The legislation would also amend the state’s Deceptive and Unfair Trade Practices statute to prohibit discriminatory practices by large financial institutions based on ESG social credit score metrics.

“This ‘ESG score’ is a framework created to force companies to meet ESG standards and arbitrarily includes metrics based on political affiliation, religious beliefs, certain industry engagement, and ESG benchmarks,” the DeSantis administration said in a release. “Violations will be considered deceptive and unfair trade practices will be punished according to the law.”

At the next meeting of the SBA, DeSantis said he will propose an update to the fiduciary duties of investment fund managers and investment advisors to clearly define the factors fiduciaries are to consider in investment decisions. ESG factors will not be included in the state of Florida’s investment management practices, under the proposal.

“Woke elites use ESG investing to prop up far left policies, undermining our national security and raising prices for Americans,” said House Speaker Designate Paul Renner. “The Florida House will join the fight to stop woke financial titans who seek to dictate policy to Floridians regardless of our choices at the ballot box.”

In fiscal 2021-22, Florida’s revenues surged, bringing the state’s total budget surplus to a record high of $21.8 billion, more than 21% above previous forecasts, as its economy continued to recover in the wake of the COVID-19 pandemic.

DeSantis said he will work with likeminded states to leverage the investment power of state pension funds through shareholder advocacy to ensure corporations are focused on maximizing shareholder value, rather than the proliferation of what he calls woke ideology.

“Through the actions I announced today, we are protecting Floridians from woke capital and asserting the authority of our constitutional system over ideological corporate power,” DeSantis said. 

In a related ESG issue, DeSantis and Disney are still dueling over the Parental Rights in Education Act , which bans public school instruction for children through grade 3 about sexual orientation or gender identity. Opponents of the law call it “Don’t Say Gay” and claim the policy will hurt LGBTQ+ children. Supporters counter that it lets parents decide how their young children are taught about LGBTQ+ topics.

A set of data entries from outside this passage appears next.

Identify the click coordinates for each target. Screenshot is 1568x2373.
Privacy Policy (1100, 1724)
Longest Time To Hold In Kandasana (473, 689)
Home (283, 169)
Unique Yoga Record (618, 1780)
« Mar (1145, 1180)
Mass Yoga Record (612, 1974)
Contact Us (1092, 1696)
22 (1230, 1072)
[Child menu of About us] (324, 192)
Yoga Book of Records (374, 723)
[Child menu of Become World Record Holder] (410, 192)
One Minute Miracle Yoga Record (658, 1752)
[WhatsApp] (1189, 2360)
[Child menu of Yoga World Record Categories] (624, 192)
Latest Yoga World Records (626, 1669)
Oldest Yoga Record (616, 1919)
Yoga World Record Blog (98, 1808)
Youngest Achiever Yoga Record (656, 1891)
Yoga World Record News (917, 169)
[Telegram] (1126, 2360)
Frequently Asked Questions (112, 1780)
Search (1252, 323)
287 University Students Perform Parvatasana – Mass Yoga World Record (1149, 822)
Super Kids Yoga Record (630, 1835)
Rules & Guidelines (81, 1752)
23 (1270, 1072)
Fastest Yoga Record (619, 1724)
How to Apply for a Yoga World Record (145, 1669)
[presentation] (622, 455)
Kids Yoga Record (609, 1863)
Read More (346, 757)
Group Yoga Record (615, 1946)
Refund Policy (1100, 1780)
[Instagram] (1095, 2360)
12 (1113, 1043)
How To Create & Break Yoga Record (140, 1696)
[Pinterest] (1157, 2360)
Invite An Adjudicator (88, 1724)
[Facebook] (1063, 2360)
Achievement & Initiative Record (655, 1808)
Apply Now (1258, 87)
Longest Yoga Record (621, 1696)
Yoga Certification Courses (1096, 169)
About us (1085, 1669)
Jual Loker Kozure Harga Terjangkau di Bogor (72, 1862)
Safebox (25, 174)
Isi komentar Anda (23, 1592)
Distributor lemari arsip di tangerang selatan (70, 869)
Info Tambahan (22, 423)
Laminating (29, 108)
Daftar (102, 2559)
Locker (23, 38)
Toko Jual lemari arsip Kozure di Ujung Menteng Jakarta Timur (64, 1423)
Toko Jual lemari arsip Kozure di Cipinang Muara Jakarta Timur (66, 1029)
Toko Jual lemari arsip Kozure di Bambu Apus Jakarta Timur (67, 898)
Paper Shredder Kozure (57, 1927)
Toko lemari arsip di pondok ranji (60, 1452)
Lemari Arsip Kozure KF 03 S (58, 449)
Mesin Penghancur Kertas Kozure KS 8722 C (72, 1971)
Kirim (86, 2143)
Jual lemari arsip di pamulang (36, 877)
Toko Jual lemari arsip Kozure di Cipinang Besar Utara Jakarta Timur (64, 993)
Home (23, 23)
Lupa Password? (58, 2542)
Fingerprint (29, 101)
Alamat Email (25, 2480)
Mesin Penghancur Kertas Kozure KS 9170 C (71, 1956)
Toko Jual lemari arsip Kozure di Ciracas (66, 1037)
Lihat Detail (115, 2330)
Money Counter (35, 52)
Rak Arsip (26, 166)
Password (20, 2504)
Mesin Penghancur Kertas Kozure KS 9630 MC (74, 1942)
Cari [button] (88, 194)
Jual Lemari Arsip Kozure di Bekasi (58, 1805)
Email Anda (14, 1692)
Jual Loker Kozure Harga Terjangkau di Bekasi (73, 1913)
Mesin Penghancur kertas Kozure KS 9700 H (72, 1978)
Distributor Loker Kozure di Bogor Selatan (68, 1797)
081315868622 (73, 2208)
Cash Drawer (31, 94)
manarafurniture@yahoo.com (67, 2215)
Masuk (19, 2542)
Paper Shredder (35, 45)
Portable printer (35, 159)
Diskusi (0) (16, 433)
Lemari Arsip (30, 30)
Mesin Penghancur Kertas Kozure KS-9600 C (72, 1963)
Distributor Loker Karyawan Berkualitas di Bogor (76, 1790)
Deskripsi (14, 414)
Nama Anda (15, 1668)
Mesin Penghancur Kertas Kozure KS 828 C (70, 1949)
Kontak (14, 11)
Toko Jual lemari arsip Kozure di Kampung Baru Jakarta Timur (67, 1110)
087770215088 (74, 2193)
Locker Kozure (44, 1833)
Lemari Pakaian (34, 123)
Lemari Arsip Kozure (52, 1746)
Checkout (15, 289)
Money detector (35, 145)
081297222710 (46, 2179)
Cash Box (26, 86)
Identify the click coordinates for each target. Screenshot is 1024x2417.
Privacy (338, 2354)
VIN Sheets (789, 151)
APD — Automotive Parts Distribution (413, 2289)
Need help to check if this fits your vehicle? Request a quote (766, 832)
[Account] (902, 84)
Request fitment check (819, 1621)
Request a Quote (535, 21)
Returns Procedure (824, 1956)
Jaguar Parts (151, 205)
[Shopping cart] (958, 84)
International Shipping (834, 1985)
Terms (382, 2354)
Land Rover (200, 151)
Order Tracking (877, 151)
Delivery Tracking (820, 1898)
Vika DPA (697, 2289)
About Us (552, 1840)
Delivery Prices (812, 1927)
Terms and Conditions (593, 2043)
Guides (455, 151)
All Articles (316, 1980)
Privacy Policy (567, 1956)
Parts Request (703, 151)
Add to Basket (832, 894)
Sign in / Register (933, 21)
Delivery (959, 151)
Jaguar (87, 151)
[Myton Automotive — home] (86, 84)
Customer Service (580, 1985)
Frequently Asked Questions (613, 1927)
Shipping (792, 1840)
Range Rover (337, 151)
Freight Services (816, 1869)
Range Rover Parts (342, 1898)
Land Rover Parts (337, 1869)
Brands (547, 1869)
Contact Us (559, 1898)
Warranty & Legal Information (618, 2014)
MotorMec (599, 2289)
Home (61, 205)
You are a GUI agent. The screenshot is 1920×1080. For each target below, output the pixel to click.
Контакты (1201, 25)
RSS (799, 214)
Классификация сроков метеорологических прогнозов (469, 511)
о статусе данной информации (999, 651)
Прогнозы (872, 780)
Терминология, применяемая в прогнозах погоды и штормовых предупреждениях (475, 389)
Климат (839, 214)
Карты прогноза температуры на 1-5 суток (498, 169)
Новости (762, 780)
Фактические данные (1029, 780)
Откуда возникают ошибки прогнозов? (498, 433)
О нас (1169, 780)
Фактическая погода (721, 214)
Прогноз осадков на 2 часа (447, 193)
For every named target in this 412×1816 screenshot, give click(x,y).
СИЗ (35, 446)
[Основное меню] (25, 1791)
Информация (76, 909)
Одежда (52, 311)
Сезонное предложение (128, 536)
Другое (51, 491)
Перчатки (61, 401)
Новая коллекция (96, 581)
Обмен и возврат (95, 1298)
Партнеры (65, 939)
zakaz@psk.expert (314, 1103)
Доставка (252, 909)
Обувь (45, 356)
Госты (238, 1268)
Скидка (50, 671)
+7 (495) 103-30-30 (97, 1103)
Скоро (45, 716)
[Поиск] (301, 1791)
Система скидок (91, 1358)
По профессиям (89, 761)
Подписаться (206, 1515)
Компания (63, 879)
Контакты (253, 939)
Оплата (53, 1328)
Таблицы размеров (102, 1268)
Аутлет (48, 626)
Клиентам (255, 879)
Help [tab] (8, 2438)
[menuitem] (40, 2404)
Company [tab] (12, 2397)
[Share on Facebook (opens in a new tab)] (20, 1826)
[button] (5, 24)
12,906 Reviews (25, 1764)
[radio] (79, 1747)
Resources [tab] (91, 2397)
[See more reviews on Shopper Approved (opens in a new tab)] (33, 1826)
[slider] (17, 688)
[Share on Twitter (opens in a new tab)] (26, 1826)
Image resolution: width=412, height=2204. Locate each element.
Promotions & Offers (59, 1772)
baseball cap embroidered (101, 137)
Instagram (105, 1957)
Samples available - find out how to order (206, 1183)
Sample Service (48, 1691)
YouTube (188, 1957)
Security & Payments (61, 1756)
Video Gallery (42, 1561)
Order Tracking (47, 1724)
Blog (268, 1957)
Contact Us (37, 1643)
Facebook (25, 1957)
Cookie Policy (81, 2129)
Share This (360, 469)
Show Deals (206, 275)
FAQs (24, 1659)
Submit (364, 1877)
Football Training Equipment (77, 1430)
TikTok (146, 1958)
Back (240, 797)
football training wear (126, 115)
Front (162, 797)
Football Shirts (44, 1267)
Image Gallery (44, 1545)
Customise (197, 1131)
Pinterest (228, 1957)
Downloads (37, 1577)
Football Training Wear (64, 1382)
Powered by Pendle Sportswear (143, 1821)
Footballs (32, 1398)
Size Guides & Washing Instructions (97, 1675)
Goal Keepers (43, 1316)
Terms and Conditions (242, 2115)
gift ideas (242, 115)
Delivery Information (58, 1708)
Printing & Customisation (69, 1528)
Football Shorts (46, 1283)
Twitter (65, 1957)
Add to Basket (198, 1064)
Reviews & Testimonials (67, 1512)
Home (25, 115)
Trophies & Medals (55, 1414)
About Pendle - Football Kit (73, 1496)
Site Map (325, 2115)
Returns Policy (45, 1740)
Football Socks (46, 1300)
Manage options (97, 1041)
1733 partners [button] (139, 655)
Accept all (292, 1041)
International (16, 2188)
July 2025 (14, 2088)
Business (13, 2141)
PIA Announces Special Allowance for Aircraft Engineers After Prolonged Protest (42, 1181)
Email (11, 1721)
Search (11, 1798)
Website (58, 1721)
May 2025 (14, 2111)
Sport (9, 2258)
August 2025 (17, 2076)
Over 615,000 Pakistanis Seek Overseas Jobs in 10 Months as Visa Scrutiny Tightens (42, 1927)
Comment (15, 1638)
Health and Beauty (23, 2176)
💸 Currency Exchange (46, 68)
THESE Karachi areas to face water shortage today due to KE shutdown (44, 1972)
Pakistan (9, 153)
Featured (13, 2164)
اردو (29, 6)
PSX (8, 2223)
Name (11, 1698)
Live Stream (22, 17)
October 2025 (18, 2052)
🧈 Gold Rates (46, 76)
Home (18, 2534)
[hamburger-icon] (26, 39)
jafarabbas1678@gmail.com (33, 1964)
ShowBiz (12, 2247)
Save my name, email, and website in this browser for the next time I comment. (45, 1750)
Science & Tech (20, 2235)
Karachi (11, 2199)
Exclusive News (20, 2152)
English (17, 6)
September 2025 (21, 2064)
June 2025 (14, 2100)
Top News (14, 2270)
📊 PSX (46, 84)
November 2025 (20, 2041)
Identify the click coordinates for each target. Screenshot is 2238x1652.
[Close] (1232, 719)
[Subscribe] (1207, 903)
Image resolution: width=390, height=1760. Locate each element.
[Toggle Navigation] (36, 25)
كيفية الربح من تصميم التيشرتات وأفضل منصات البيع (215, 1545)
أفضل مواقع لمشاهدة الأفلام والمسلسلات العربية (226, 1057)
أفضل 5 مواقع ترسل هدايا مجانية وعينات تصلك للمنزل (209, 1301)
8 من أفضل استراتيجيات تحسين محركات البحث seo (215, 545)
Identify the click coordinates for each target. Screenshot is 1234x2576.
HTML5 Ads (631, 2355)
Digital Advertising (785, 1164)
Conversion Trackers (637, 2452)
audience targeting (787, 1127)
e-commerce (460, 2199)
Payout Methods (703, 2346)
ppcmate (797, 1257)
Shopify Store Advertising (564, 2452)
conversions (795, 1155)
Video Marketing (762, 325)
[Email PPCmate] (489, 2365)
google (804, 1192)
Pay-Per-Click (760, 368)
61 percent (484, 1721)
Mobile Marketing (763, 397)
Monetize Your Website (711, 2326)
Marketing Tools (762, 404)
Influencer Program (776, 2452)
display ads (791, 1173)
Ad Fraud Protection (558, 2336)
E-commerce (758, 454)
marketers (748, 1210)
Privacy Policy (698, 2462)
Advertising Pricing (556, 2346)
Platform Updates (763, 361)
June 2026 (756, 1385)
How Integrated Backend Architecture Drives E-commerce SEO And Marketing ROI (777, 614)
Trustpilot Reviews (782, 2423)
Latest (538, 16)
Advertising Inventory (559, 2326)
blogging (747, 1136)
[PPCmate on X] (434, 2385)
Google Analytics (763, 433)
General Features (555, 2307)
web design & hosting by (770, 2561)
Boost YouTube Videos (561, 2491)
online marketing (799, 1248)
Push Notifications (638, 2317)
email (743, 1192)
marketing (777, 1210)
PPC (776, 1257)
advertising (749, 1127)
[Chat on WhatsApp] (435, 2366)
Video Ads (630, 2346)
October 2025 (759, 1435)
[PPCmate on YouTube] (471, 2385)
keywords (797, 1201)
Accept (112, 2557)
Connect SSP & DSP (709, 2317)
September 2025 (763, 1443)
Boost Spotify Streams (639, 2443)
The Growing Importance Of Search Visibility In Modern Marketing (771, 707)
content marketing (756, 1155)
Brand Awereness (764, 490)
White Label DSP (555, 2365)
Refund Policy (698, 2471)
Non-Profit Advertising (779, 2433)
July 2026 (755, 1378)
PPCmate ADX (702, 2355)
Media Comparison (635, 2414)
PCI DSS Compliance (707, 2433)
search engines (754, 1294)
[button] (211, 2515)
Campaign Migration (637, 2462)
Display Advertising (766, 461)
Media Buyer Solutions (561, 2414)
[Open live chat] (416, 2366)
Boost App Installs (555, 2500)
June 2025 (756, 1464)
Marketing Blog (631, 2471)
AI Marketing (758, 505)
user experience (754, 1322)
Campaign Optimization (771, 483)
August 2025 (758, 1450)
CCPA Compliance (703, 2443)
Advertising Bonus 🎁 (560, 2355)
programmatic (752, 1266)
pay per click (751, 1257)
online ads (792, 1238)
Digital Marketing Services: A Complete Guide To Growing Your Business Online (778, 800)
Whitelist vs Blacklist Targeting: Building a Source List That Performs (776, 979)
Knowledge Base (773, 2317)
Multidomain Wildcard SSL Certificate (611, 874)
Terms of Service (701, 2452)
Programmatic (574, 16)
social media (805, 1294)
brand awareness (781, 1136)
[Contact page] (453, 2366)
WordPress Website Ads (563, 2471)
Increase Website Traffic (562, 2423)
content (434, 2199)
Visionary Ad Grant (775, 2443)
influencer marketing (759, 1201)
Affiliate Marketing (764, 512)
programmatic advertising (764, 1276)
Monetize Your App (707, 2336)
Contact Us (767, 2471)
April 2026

Walt Disney Company came out against the legislation, saying it would fight to have it repealed and the GOP-dominated state legislature approved a law to dissolve special tax districts starting next year that were created before 1968, notably the Reedy Creek Improvement District, which Disney effectively finances and runs to serve its Orlando-area resorts. In total, Reedy Creek has about $1 billion of debt outstanding.

The outcome of the situation remains fluid.